The experimenter focuses on the rapid testing of ideas. With great perseverance he tests different approaches and always finds new ways to make the result even better and different. As soon as the first ideas are born, the experimenter is at his best.
The idea pollinator develops new ideas by combining existing know-how and concepts in new ways. He also draws on external resources. The team often sees him as a lateral thinker who brings new perspectives to the work.
The collaborator always has the team in focus. He accompanies the innovation team during the process, has a particularly high level of empathy and can create a good atmosphere even in difficult situations. Especially when team members sink into their “work silos”, he ensures joint activities and a stronger team dynamic.
The obstacle runner sees his challenge in mastering tasks that no one has tackled or solved before. He is the tireless problem solver in the team. Just when the feeling arises that things cannot go on, the obstacle runner leads by example and brings the group back into activity.
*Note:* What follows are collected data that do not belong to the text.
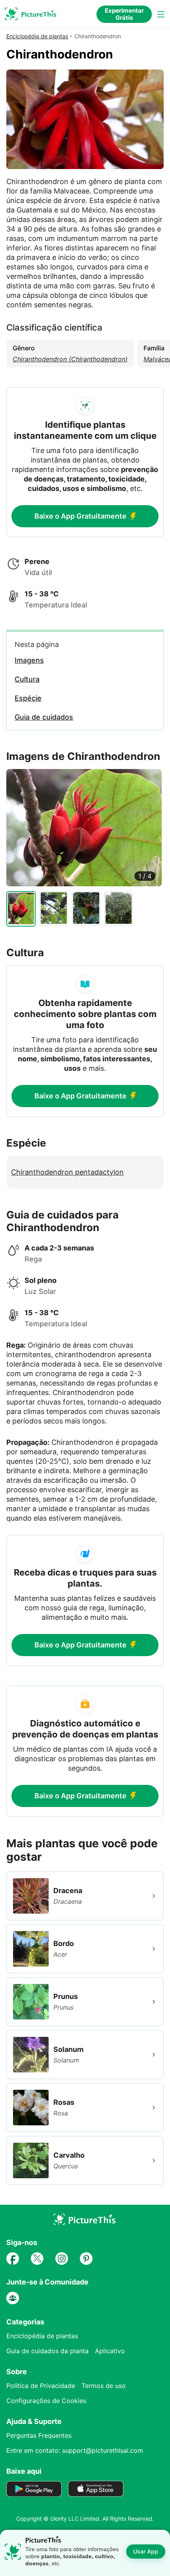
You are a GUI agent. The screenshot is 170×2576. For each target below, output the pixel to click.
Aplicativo (110, 2351)
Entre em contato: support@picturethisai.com (74, 2450)
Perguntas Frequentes (39, 2435)
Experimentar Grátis (124, 14)
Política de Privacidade (40, 2386)
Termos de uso (103, 2386)
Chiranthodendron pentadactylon (67, 1172)
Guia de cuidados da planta (47, 2351)
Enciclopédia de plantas (37, 36)
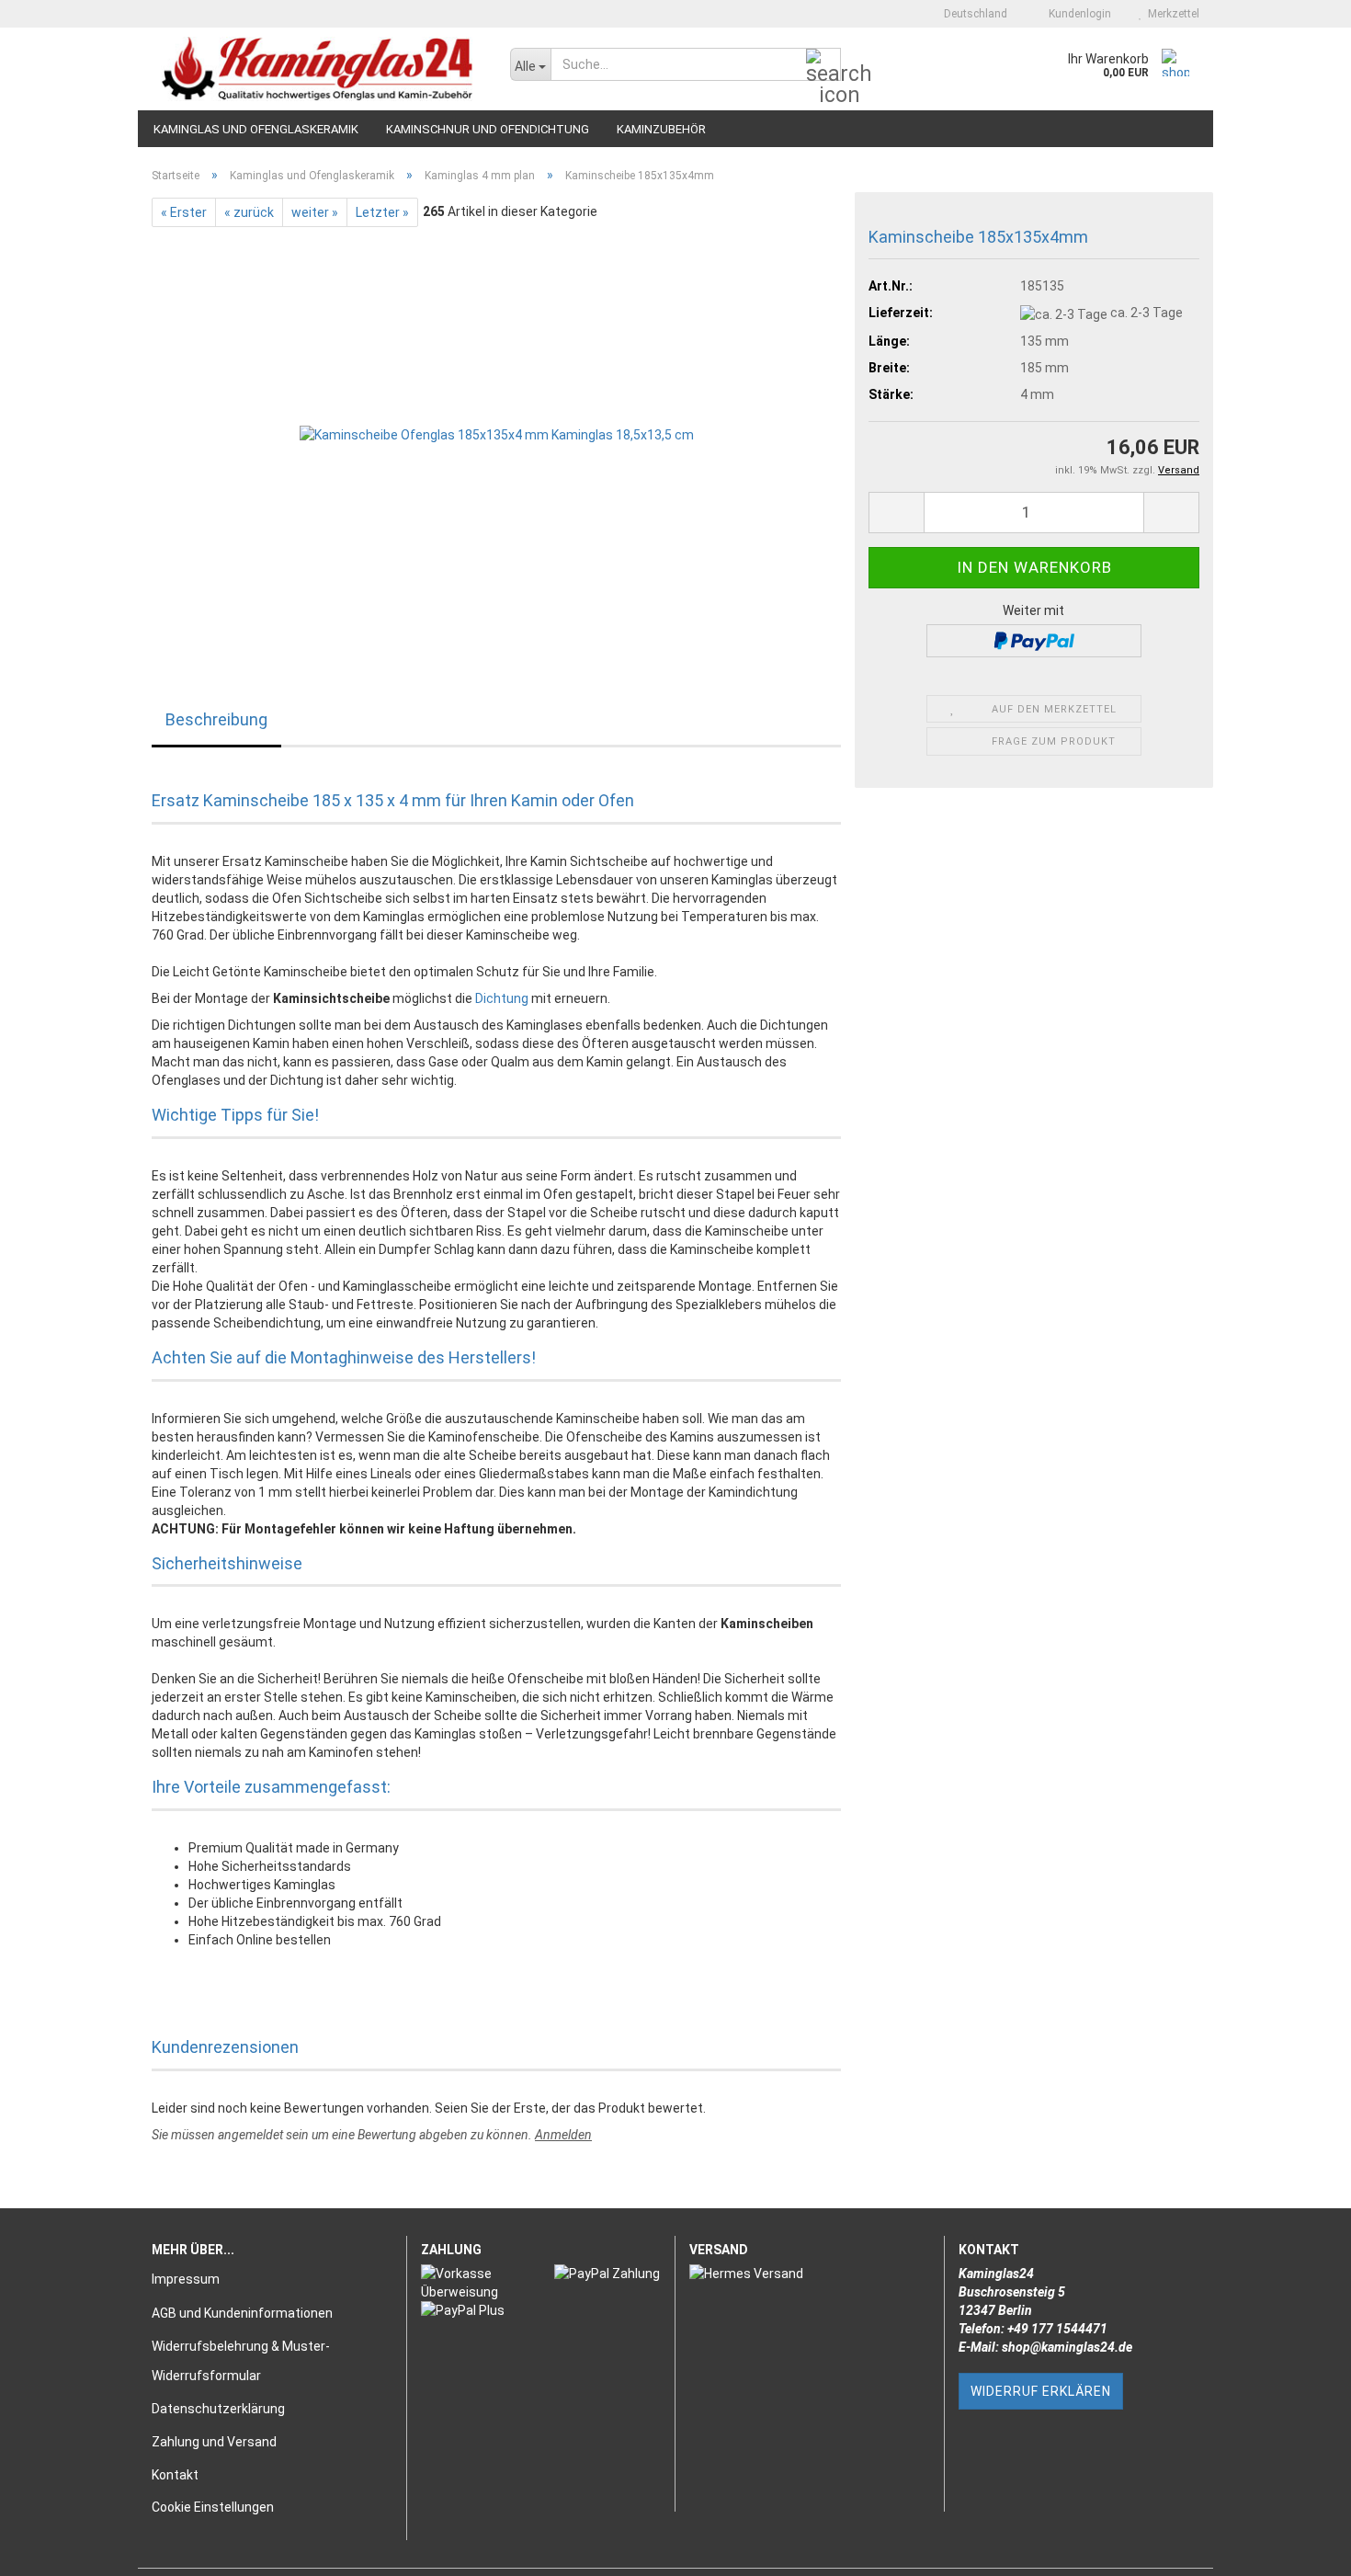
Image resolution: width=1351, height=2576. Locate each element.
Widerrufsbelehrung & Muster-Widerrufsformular (241, 2361)
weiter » (314, 212)
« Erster (184, 212)
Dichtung (501, 998)
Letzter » (382, 212)
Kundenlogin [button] (1077, 13)
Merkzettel (1170, 13)
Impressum (186, 2279)
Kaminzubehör (661, 129)
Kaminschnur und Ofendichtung (487, 129)
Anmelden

The director has the big picture in mind and a good sense of what the organization needs at the moment. He makes sure that resources are organized, recognizes opportunities and makes sure that the strengths of the individual team members are used to the full. He is often the spokesperson for the group and the connecting element between management and the grassroots. His function is important to ensure a high level of acceptance of the ideas developed.
The experience architect is constantly striving to generate great experiences for the customers. These can be products, services, digital products, rooms or events. His specialty is to make the experience for the customer extraordinary and unique.
The interior designer uses every opportunity to make the team’s working environment even better. The rooms he designs enable the individual to create an optimal working environment and stimulate creativity in the entire team.
The storyteller always manages to captivate people with his stories of initiative, commitment and innovation. He is familiar with all media that are suitable to create emotions and sets many people in motion with his stories. Ideas become a customer experience through his skills.
The supporter works with a lot of empathy to understand the individual customer in detail and guide him through the process. Again and again he builds the bridge between team and customer and senses exactly what the customer really wants.
According to Kelley, the “10 faces of innovation” do not necessarily mean 10 different people, but rather it may be that one’s own role changes during the course of the project and that the project members take on different perspectives and tasks. One thing is certain, however: Each characteristic will be in demand in the context of an innovation project and will find its position.